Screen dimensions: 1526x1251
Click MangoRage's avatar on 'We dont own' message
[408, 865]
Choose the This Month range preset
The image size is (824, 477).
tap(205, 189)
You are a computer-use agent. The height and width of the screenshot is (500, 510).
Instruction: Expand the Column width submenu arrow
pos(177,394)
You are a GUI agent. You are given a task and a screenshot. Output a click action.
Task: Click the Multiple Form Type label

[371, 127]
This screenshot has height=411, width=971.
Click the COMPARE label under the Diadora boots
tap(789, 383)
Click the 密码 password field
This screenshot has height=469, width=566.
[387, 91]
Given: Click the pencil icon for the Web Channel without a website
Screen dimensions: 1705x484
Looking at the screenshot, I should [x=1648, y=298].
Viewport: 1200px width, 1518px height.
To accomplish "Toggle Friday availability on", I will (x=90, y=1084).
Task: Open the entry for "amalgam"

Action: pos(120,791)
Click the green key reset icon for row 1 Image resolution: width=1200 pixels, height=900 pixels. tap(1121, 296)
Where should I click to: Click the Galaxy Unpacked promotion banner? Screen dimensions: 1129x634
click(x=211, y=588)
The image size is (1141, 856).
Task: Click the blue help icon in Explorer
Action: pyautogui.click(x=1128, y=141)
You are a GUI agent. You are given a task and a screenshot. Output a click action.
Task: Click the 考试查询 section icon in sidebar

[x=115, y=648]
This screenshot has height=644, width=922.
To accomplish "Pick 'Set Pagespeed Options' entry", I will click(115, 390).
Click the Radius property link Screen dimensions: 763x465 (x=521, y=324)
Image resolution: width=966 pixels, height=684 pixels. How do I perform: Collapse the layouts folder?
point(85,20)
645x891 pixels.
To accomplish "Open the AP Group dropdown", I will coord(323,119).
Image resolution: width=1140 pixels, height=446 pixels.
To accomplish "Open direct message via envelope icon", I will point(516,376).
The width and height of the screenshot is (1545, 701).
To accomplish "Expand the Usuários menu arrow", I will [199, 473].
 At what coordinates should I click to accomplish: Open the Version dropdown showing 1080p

· · · · ·

DIRECTIONS FOR THIS TASK: Each line from the one containing "645x891 pixels." down to the final line of the listing must appear in the answer exactly as written, and no other line may.

ANSWER FOR THIS EXERCISE:
645x891 pixels.
To accomplish "Open the AP Group dropdown", I will coord(323,119).
Image resolution: width=1140 pixels, height=446 pixels.
To accomplish "Open direct message via envelope icon", I will point(516,376).
The width and height of the screenshot is (1545, 701).
To accomplish "Expand the Usuários menu arrow", I will [199, 473].
 At what coordinates should I click to accomplish: Open the Version dropdown showing 1080p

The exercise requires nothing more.